La colaboradora relató que, desde la infancia, recibió estos códigos a través de mensajes mediáticos: el “príncipe azul”, la protección masculina y la idea de una pareja ideal bajo esquemas convencionales. Al reconocer sus deseos, comenzó a cuestionar tales referentes.

A partir de ese testimonio, el proyecto propone la noción de negociación de la identidad. En vez de una ruptura absoluta, ella ajusta su conducta para habitar un marco que no acoge la diversidad sexual. El estudio denomina esta respuesta resistencia estratégica.

“No porque te gusten ambos géneros significa que vayas a ser infiel; eso depende de la ética y la moral de una persona”, expresó.

El silencio surgió como recurso de protección. En sus vínculos con hombres, la joven evita nombrar su bisexualidad por temor al juicio o a los estereotipos. La confianza, según el trabajo, no depende de rasgos individuales, pues está sujeta a condiciones sociales que favorecen o restringen la expresión.

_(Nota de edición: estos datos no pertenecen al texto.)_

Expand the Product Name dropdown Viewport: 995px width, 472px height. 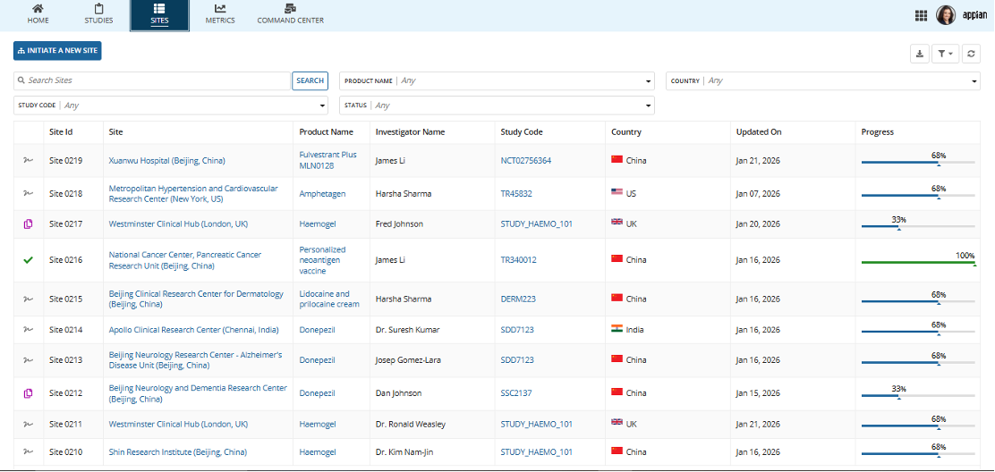pos(497,80)
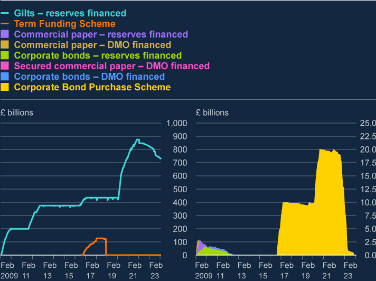The width and height of the screenshot is (376, 281).
Task: Click the 1,000 axis label on left chart
Action: pyautogui.click(x=177, y=123)
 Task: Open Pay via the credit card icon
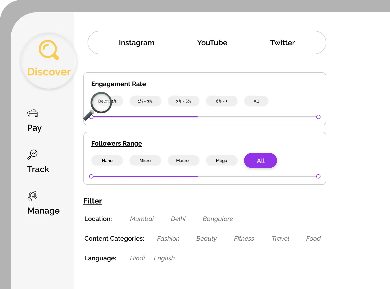(x=32, y=113)
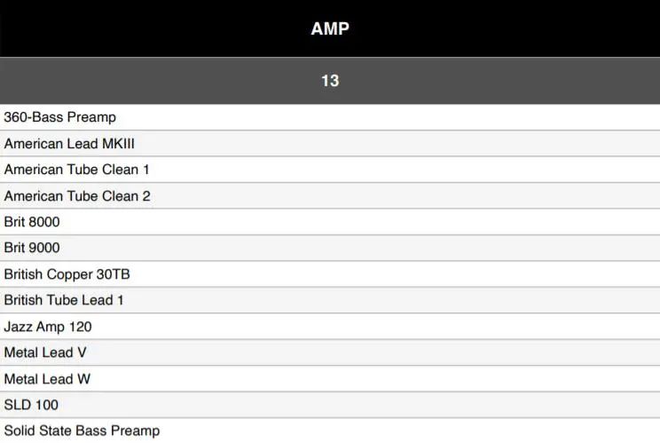Select the 360-Bass Preamp entry

pyautogui.click(x=330, y=117)
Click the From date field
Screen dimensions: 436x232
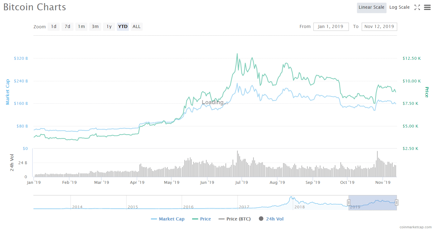point(331,27)
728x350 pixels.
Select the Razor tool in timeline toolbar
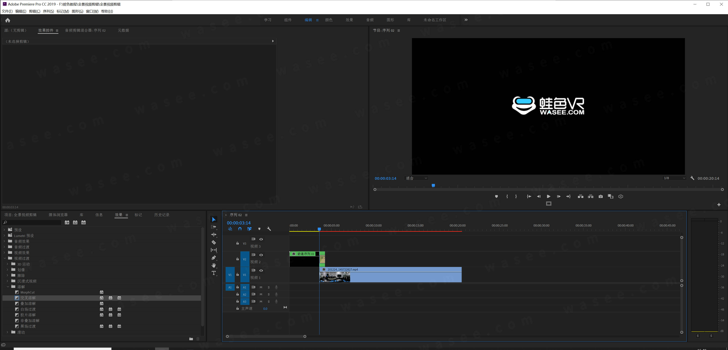coord(214,242)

En la discusión, el alumnado abordó el concepto de molde, referido a las categorías que ordenan la convivencia social desde el nacimiento, entre las que se encuentran el género, la orientación y las expectativas afectivas. Aunque estos referentes se aprenden desde edades tempranas, pueden transformarse.

Romperlos, señalaron, no supone destruirlos, sino reinterpretarlos. El equipo advirtió una paradoja, expresar es necesario para existir, pero esa acción puede encasillar.

Desde esta perspectiva, el conflicto no reside en a quién se ama, sino en narrativas que limitan la posibilidad de imaginar relaciones fuera de la lógica binaria. No es que falten otras maneras de relacionarse, apuntaron, sino que carecen de un lugar legítimo dentro de la cultura.

Al valorar los alcances del coloquio, los expositores sostuvieron que transformar los moldes no exige eliminar los lazos. El reto radica en crearlos desde esquemas abiertos a la pluralidad, donde cambiar no signifique dejar de amar, sino aprender otras maneras de hacerlo.